Dusk: A Novel (Modern Library Paperbacks) (18 page)

“There is rice in the pot—it is still warm and the coffee is still hot. There is also a piece of dried meat on top of the rice.”

He rose, squatted behind her, and ate. Occasionally, she turned to him, still holding the bull’s lead, and watched him. They were in the middle of the caravan and his mother was walking up ahead. The grass was wet and the ground was still solid, but in many places mud had already formed and the prints of
carabao
hooves on the mud were indistinct now. One more caravan like theirs and the road would turn into a quagmire.

He got off the cart when he was through eating and caught up with his mother, who had lifted her skirt to her knees so that it would not be soiled.

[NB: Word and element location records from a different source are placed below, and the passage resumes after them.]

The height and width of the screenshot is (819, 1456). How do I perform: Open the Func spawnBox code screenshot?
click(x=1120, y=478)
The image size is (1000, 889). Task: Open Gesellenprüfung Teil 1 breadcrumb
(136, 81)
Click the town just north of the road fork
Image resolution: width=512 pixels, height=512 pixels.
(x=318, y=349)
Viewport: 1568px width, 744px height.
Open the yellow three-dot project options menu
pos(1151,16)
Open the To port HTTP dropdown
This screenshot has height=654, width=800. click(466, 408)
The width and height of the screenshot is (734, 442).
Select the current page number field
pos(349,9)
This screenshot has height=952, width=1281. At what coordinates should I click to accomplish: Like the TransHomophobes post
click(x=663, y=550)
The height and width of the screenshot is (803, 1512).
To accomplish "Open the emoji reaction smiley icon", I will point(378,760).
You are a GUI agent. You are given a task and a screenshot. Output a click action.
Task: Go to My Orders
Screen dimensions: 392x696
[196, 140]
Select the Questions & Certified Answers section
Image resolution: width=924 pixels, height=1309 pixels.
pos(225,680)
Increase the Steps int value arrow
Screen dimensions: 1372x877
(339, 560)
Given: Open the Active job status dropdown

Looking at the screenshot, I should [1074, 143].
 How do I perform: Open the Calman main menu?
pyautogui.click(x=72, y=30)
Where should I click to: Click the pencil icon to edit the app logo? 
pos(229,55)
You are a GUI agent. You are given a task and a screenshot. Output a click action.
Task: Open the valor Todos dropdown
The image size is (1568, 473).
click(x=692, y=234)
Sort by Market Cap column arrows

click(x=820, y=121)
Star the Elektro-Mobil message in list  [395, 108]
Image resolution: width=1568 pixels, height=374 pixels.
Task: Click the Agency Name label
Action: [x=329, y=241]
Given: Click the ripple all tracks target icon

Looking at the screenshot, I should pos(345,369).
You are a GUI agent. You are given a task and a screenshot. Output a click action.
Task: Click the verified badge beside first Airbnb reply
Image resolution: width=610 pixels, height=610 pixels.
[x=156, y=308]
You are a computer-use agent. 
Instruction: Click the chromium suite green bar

He wanted to tell her about Dalin. She must have expected it. Before he could speak, she asked, “How is Dalin?”

“Why do you ask, Inang?”

She turned to him briefly, her face burned by sun and lined by years of work, the eyes sharp and sad at the same time, streaks of white on the hair knotted at her nape.

“She is good,” she said quietly. “This I must say—in spite of all my forebodings. You cannot find a better woman. She works very hard. She has done so much for you at a time when I could not look after you. Your father, he is old and tired and very angry. Do you know what I am trying to say?”

He nodded slowly.

“Dalin is good for you. Take care of her,” his mother said, “and she will reward you.”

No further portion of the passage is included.